The reform will be financed partly through limiting tax breaks on private pensions.
The proposal to abolish wealth tax will be put forward in the government’s spring programme, due to be released in a few weeks, the party leaders wrote in a joint article in Dagens Nyheter.
Prime Minister and Moderate Leader Fredrik Reinfeldt wrote together with the Liberals’ Lars Leijonborg, the Centre Party’s Maud Olofsson and Christian Democrat Göran Hägglund. They pointed out that Sweden is one of only four OECD countries to tax wealth. Sweden could lose its competitive edge if the tax remains, they said.
Finance Minister Anders Borg has previously said that it would take several years to abolish wealth tax. Borg said on Wednesday that he had not made a u-turn, claiming that he had not wanted to make an announcement until the cut had been financed.
“We have now found a way of financing this so that we can do this in a good way,” he said.
Asked who gains from the proposal, he said:
“The big winners are, in the long term, all Swedes, because we need to have the conditions for jobs and companies necessary to match global competition. One issue is that little money stays in the country. There has been a big discussion in recent years about how globalization makes capital more and more non-national and harder to keep within national boundaries,” he said.
Wealth tax is today 1.5 percent on amounts over 1.5 million kronor ($215,000) for single people. For cohabitees and married couples this amount is 3 million. The state’s takings from wealth tax were 4.8 billion kronor in 2005.

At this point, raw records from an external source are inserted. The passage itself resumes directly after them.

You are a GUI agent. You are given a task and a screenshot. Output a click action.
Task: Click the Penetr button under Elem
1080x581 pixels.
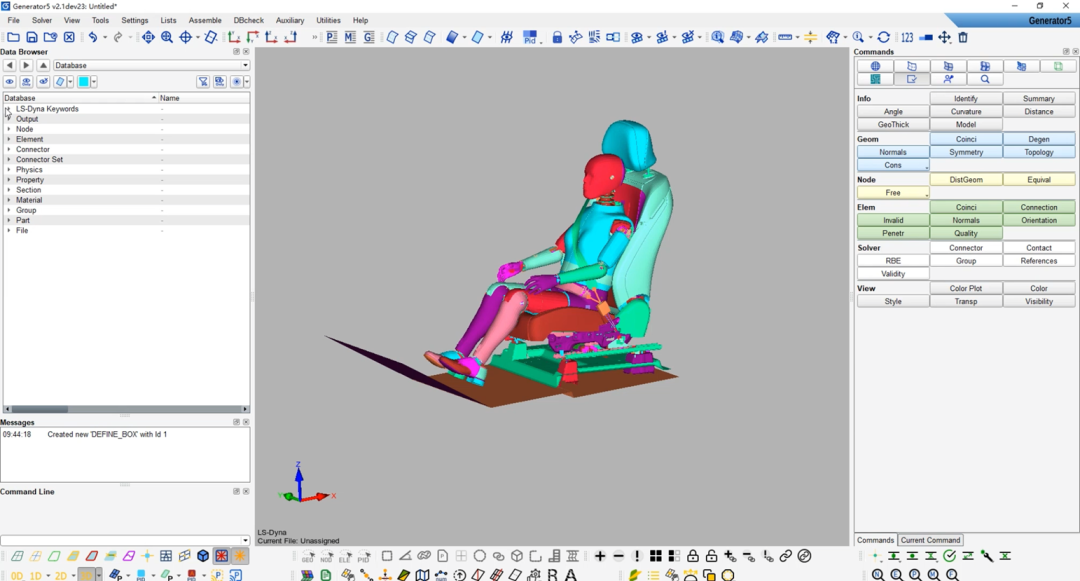point(892,233)
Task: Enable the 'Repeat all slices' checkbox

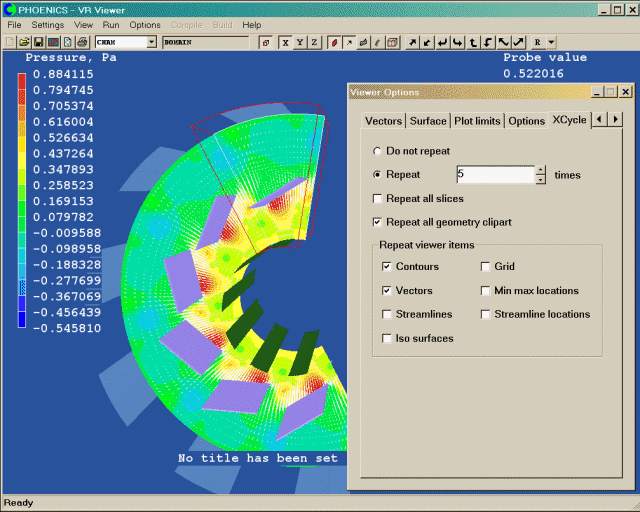Action: [376, 199]
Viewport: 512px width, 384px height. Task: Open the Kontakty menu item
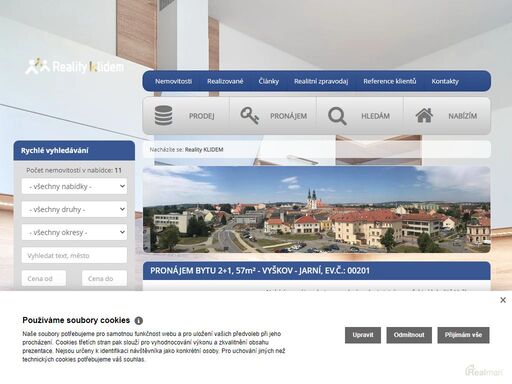tap(445, 81)
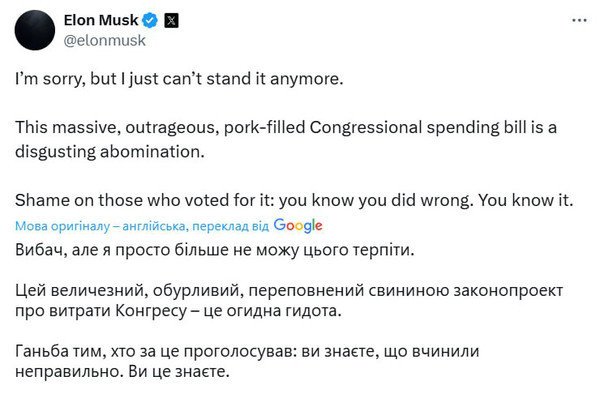Click the translated line starting 'Вибач, але я'
Image resolution: width=600 pixels, height=398 pixels.
click(215, 250)
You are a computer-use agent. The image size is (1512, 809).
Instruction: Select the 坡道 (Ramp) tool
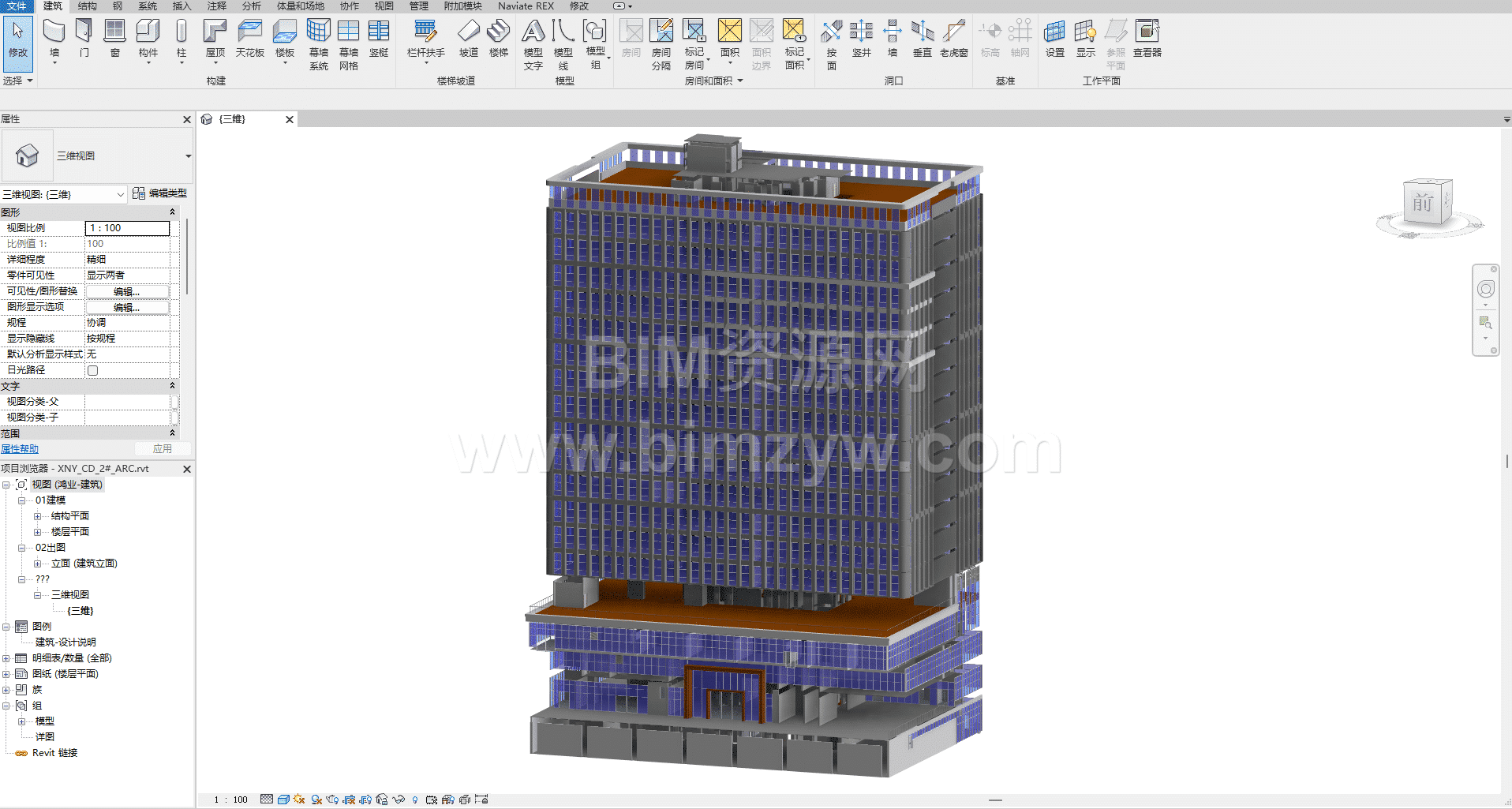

The abolition of the tax will partly be funded by limiting the size of tax reductions on pension savings. Today someone earning up to 400,000 kronor a year can deduct about 20,000 kronor for money paid in to pension funds. People who earn more can deduct up to five percent of income up to a maximum of about 40,000 kronor. The government will now cap deductions to 12,000 kronor per person per year.